Your answer must be the listing, given again word for word.
****************
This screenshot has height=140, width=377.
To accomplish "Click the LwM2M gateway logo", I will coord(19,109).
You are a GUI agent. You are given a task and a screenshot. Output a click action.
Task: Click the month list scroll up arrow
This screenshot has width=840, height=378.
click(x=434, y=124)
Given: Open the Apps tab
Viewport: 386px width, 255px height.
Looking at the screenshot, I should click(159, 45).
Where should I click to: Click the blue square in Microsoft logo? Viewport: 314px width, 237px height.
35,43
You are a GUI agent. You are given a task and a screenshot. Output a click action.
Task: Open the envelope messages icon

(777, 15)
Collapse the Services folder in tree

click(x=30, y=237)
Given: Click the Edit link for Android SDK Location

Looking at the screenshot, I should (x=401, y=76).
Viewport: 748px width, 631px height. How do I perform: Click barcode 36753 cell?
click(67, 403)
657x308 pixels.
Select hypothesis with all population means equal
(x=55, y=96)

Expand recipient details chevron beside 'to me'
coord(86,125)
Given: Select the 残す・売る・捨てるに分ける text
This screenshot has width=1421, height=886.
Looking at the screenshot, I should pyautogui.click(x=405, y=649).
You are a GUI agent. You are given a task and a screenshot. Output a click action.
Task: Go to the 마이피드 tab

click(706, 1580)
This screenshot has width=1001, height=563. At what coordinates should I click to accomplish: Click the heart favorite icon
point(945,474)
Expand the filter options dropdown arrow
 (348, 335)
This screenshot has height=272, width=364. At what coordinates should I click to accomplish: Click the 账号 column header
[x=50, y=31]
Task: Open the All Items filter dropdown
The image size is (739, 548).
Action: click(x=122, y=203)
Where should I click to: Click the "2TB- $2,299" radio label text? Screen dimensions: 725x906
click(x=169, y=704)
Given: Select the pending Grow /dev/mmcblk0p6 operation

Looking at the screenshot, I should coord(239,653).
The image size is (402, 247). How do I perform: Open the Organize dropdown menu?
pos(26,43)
****************
**RESPONSE BELOW:**
This screenshot has height=140, width=377.
To accomplish "Click the LwM2M gateway logo", I will coord(19,109).
You are a GUI agent. You are given a task and a screenshot. Output a click action.
Task: Click the month list scroll up arrow
This screenshot has width=840, height=378.
click(x=434, y=124)
Given: Open the Apps tab
Viewport: 386px width, 255px height.
Looking at the screenshot, I should click(159, 45).
Where should I click to: Click the blue square in Microsoft logo? Viewport: 314px width, 237px height.
35,43
You are a GUI agent. You are given a task and a screenshot. Output a click action.
Task: Open the envelope messages icon

(777, 15)
Collapse the Services folder in tree

click(x=30, y=237)
Given: Click the Edit link for Android SDK Location

Looking at the screenshot, I should (x=401, y=76).
Viewport: 748px width, 631px height. How do I perform: Click barcode 36753 cell?
click(67, 403)
657x308 pixels.
Select hypothesis with all population means equal
(x=55, y=96)

Expand recipient details chevron beside 'to me'
coord(86,125)
Given: Select the 残す・売る・捨てるに分ける text
This screenshot has width=1421, height=886.
Looking at the screenshot, I should pyautogui.click(x=405, y=649).
You are a GUI agent. You are given a task and a screenshot. Output a click action.
Task: Go to the 마이피드 tab

click(706, 1580)
This screenshot has width=1001, height=563. At what coordinates should I click to accomplish: Click the heart favorite icon
point(945,474)
Expand the filter options dropdown arrow
 (348, 335)
This screenshot has height=272, width=364. At what coordinates should I click to accomplish: Click the 账号 column header
[x=50, y=31]
Task: Open the All Items filter dropdown
The image size is (739, 548).
Action: click(x=122, y=203)
Where should I click to: Click the "2TB- $2,299" radio label text? Screen dimensions: 725x906
click(x=169, y=704)
Given: Select the pending Grow /dev/mmcblk0p6 operation

Looking at the screenshot, I should coord(239,653).
The image size is (402, 247). How do I perform: Open the Organize dropdown menu?
pos(26,43)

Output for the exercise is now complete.